August 2, 2011

Vision of the Heart

As an amateur photographer, it has always been interesting to me to hear what people think about my photos. I get a lot of good input from my photographer friends about composition, processing, and such, but I really enjoy hearing from non-photographers when they talk about what thoughts and feelings one of my photos invokes. It's amazing to me how different people can look at the same photo and see so many different things and stories in the picture, especially since I rarely have a conscious idea of any kind of story in a photo, I simply see something that catches my interest, and try to capture the image as best I can.

Last night, I was talking with a friend about my photos while looking through them, and she was telling me different things that a friend of hers saw in my pictures. Some of the ideas were similar to what I thought about them, but as a non-photographer, her friend was looking much deeper than things like composition, exposure, and processing; she was looking at the pictures with her heart, rather than her mind. Sometimes, I've done a series of photos that tell an explicit story from just the images, like my series Shattered Dreams.
At other times, I've fit a series of photos to a message that I wanted to express, as in this three-part photoessay.
And sometimes, there's no story or message to be told, simply something in which I found beauty that I wanted to share with others.

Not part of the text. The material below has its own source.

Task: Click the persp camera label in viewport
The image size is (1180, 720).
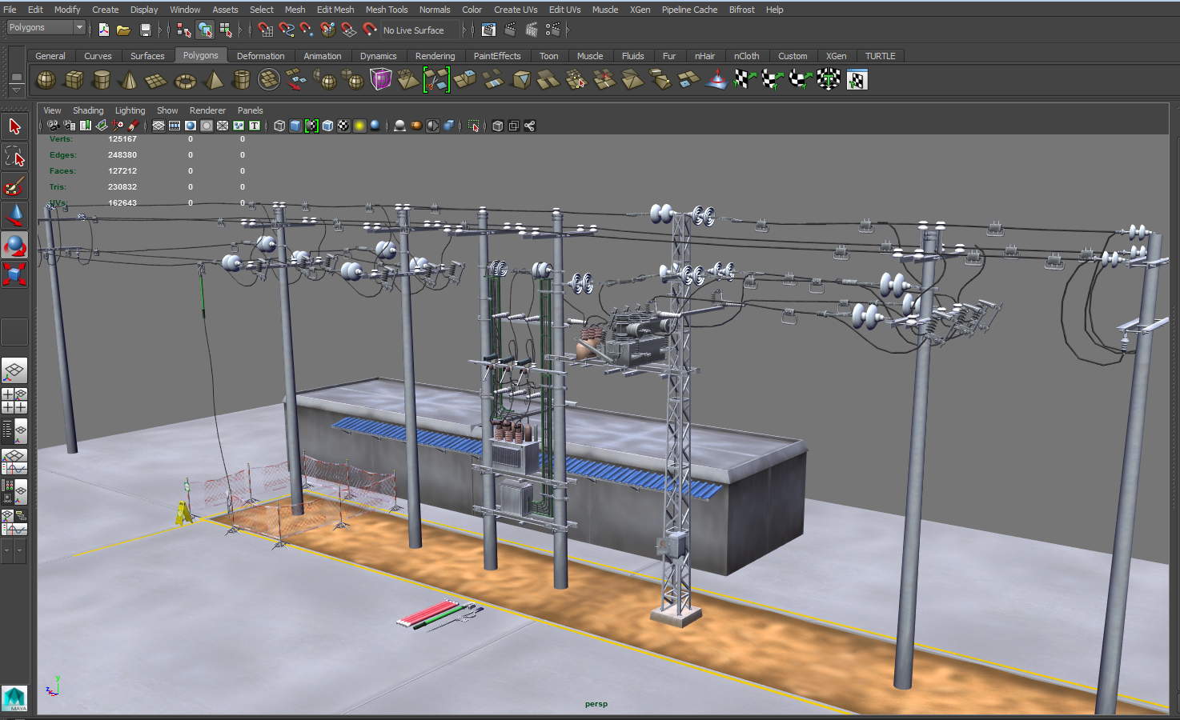Action: point(596,703)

Regardless of the message or intent that I have in a photo, I love how an image can move other people to think, feel and look deeper, both in the image and within themselves. What this topic really got me to thinking about this morning is how it is so easy to not think, feel, and look deeper into the images that our eyes constantly bring us. Especially in the images of the people we see. In our closer friends, we know the story and message, to some extent, and these close relationships are easy to look into deeper. But what about the images of the random people we come across? Am I taking even a slight moment to look deeper into them and their actions and motives? Is there something, even as small as simple understanding, that I could do for that person? Throughout the Gospels, we see how Jesus was perfection embodied, and especially of seeing and knowing the deeper story and meaning with a person. So, if I am trying to live a Christ-like life, I think it starts with trying to improve the vision of my heart, to see into the joys and sufferings of another. If I can spend time trying to imagine the story behind pixels on my computer screen, then why is it so hard for me to do the same with the real-life image of a person. Understanding a picture on a screen requires very little of me; to do the same for a person requires me to empty myself. To empty myself and let Christ's heart dwell within me is something easily rhapsodized about, yet so very difficult to even begin doing. My ego clings to its walls, refusing to be set aside, even for something better.

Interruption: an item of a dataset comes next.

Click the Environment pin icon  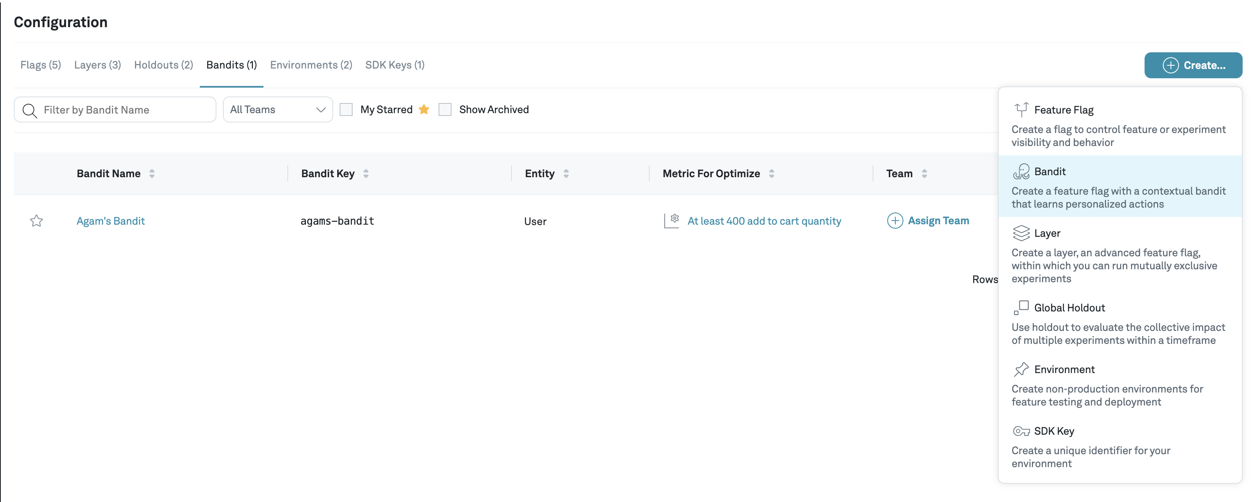(x=1021, y=370)
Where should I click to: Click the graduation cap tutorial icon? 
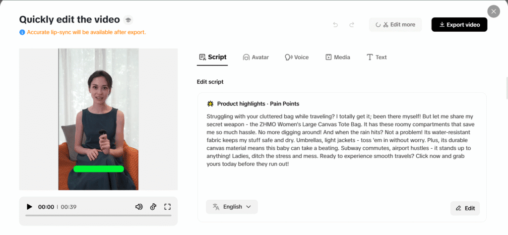128,20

Still, as a behaviorist at heart, I think that our outside actions work to transform out inner experience. At the same time, I know that I must engage in the deeper inner reflection, as I am changing the outer actions, because I know that God wants us to seek wisdom. By focusing on either the internal or external, I gain valuable knowledge. Only by combining the two in a prayerful, seeking heart do I gain wisdom. A new pair of glasses with which to see the world and those in it, so to speak...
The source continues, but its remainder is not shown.